James Murphy: Well, the guys in the merchant bank in London who told me that we, you know, we should be able to get somewhere close to 100 million. So, I thought, well, you know, if I got 110 maybe, I don’t know, North London 110, I would be very happy. But personally, I thought, you know what? Maybe it’s worth more. Who knows? We would never know until we go through the process and the process started with us working with the guys in Paris and New York to actually come up with an information memorandum.
James Murphy: And that information memorandum was kind of like a teaser and that … so what they did was we put together a really professional document and they took that document and they sent it out to lots of companies, CPG companies in the US … so we decided-
John Warrillow: Consumer Packaged Goods companies, yeah.
James Murphy: Exactly. So we decided to focus on US, UK, some companies in Europe and also we decided to throw a couple of Chinese companies into the hat.
John Warrillow: Interesting.
James Murphy: So we … there was … so they … once we put it together, they took all of the top line information and sent it out and then, slowly but surely, companies started to come back. So, in the beginning of 2016, we started to get some really interesting companies coming back from all over the place and what happened was they pulled them all together and said okay, guys, before we go to the next level, you’re going to have to put a bid on the table. So, some of the big guys that were in there, so … the bid started off, initially, around 103 and it started going up from there.
James Murphy: So, you know, began … went from 103 up to what was it? 115 or something like that or .. and you know, when it … when somebody came in, I remember it was all subject to due diligence. So, you know, while we were getting excited that we were north of 110, we knew that okay, that’s all based on these guys sitting down and grilling everything and opening the data room and whatever it was, but it was such an exciting phase because we knew then that the business, more than likely … and we knew we were able to deliver on the due diligence. We knew that we should be able to get the business to value north of 115, 120.
John Warrillow: Got it. So, let me come back that in a second. Just before we go there, on your 50 million in revenue, what was your EBITDA margin on that?
James Murphy: So the EBITDA at that time was about 20%.
John Warrillow: 20%? So you’re probably … you’re netting around 10 million on the 50.
James Murphy: Yeah.
John Warrillow: Got it. Okay, so you’re thinking it’s probably worth 10 times EBITDA or about two times revenue, is what you’re thinking in your mind but you’re not sure if there’s more on that … you’re leaving money on the table if you were to sell for that?
James Murphy: Yes.
John Warrillow: Got it. Okay. As you … the next question I’ve got, as it relates to … your in these discussions. You know due diligence is coming. How do you avoid sharing too much in the diligence phase such that one of the bidder could basically go and, and compete with you based on the information they gleaned from the diligence process?

**What this exercise asks**
1 - Rewrite James Murphy's turn in the interview transcript that begins "Well, the guys in the merchant bank" more briefly, keeping its main facts.
2 - Repeat the part of the interview transcript that begins at the words "John Warrillow: Got it. So, let" and stops after the words "margin on that?".
3 - Pick up the interview transcript at the point where it ends and continue it.

**Extracted information**
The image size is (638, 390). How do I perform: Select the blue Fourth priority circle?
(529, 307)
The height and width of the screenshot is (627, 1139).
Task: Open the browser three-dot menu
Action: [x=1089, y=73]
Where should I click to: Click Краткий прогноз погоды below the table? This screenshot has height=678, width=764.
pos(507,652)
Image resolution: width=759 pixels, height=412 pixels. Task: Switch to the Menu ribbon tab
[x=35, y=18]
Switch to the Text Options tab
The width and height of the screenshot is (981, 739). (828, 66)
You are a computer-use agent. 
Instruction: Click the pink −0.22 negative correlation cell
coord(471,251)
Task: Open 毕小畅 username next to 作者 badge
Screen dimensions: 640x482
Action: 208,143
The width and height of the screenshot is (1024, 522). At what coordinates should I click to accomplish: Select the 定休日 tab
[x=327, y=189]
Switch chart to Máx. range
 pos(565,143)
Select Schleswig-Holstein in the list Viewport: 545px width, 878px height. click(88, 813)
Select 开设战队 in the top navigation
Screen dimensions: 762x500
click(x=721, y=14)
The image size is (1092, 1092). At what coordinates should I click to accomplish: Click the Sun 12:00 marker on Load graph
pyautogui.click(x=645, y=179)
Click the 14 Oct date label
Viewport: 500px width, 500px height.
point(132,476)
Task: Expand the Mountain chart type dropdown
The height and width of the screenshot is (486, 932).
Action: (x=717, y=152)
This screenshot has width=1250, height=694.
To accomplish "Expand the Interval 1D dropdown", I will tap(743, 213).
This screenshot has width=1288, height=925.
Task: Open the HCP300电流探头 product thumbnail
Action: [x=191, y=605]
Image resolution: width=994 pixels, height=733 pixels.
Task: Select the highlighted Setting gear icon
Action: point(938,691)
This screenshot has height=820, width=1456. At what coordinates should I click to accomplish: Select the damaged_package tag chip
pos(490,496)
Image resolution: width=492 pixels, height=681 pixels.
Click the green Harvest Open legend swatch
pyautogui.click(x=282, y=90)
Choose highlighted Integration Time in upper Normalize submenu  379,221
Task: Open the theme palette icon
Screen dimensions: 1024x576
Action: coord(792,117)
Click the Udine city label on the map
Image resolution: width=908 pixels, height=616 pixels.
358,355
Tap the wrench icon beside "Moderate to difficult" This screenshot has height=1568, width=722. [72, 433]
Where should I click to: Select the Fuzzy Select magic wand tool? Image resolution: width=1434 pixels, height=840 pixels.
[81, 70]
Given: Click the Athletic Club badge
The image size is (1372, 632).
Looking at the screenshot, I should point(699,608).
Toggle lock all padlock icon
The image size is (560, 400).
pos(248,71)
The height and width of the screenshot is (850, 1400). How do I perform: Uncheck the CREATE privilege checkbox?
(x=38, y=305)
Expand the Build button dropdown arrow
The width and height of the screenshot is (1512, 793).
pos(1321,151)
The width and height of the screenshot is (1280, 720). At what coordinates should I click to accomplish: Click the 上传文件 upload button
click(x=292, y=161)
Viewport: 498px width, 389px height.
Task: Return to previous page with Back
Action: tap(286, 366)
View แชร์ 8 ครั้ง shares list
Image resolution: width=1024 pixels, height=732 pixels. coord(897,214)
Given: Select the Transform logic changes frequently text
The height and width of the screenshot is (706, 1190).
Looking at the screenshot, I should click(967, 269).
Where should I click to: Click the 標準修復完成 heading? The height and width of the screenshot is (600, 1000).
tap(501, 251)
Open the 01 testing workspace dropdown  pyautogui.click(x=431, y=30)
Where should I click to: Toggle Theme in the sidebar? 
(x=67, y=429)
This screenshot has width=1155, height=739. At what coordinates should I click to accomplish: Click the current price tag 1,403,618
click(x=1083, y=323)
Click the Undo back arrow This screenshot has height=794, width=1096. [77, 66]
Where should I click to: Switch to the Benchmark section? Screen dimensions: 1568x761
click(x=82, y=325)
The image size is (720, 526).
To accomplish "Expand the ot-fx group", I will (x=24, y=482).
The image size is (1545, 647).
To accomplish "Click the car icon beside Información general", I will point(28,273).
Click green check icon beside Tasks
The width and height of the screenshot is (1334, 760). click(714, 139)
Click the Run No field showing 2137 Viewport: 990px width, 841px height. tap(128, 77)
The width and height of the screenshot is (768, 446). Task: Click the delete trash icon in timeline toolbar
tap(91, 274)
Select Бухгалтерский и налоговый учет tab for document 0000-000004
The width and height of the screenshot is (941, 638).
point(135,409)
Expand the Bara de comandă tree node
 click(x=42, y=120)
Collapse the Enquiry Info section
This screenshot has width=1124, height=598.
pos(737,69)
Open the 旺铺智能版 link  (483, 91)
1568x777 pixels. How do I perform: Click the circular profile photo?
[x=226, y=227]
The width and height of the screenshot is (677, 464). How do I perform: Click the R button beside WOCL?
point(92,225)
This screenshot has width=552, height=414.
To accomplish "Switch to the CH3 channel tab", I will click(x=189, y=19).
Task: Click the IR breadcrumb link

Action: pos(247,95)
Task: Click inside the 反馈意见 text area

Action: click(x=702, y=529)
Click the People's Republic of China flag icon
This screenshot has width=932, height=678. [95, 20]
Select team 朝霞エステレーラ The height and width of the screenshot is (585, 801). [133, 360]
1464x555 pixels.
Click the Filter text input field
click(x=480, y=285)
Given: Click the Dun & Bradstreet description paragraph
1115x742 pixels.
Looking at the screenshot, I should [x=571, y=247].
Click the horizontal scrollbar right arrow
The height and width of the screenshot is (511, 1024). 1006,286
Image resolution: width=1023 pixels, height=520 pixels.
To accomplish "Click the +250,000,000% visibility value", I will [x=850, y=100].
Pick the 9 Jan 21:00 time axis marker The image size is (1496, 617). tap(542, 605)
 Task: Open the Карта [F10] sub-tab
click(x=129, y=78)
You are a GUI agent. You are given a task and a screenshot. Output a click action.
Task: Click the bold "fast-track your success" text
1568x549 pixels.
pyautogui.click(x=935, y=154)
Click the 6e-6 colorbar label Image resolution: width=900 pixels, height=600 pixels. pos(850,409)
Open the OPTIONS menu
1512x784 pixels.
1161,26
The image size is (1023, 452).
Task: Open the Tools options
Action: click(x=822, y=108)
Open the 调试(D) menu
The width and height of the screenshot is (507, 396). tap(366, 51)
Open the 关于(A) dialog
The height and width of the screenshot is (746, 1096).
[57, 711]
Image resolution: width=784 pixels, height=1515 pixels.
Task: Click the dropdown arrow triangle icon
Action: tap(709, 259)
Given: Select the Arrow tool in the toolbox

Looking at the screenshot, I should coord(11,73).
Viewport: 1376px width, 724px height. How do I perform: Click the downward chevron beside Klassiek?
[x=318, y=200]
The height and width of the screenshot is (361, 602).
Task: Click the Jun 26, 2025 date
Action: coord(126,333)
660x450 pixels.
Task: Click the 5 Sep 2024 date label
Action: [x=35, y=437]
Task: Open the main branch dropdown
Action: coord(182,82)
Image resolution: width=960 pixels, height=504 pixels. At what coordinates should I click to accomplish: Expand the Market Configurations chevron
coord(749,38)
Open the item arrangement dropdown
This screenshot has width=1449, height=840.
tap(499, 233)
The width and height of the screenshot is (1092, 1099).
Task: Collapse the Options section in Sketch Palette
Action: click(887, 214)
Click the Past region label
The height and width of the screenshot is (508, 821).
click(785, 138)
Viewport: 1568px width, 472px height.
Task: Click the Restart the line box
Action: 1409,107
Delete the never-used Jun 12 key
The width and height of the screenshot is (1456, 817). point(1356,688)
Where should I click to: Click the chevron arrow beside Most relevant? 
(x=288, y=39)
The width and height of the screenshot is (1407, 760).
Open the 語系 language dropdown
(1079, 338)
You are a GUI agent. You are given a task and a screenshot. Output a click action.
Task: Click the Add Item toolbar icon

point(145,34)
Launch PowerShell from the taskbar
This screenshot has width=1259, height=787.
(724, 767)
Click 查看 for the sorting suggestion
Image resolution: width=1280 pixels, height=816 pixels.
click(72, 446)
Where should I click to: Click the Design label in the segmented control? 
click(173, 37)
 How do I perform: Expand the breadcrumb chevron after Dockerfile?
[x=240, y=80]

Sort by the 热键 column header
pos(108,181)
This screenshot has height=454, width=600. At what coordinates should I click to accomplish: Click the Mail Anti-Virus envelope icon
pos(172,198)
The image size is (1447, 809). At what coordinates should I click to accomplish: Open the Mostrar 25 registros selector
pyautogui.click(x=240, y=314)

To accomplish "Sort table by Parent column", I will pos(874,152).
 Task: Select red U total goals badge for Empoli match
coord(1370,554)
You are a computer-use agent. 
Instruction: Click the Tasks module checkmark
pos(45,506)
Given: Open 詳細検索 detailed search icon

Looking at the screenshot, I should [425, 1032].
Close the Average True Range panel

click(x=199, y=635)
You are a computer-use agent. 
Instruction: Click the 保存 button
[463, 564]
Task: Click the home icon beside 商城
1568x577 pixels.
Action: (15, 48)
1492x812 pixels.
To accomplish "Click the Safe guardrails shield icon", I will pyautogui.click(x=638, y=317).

**Solved tasks**
1 - James Murphy's merchant bank in London said the business should sell for close to 100 million. He would have been very happy with 110, but he thought it might be worth more, and they could only find out by going through the process. That process began with the advisers in Paris and New York preparing an information memorandum.

2 -
John Warrillow: Got it. So, let me come back that in a second. Just before we go there, on your 50 million in revenue, what was your EBITDA margin on that?

3 -
James Murphy: Well, first of all, the information memorandum is very top line information. So, you’re not really giving away too much. Okay, you’re giving away, you know, the some … let’s say one of the bigger competitors could take the information and they could kind of work out your market share. But remember, we’re still … it was still a very much a … it was an unknown category so it was a growing category. Nobody had a lot of information. There wasn’t a lot of IRI as an [inaudible 00:29:47] data anywhere. So, you know, we know that okay, there might be able to figure out or make some sort of an estimate, but it wasn’t 100% and-
John Warrillow: Were they asking you for details on the formula, on the marine protein that you developed? I mean, were they, were they getting nitty gritty into the science behind-
James Murphy: No.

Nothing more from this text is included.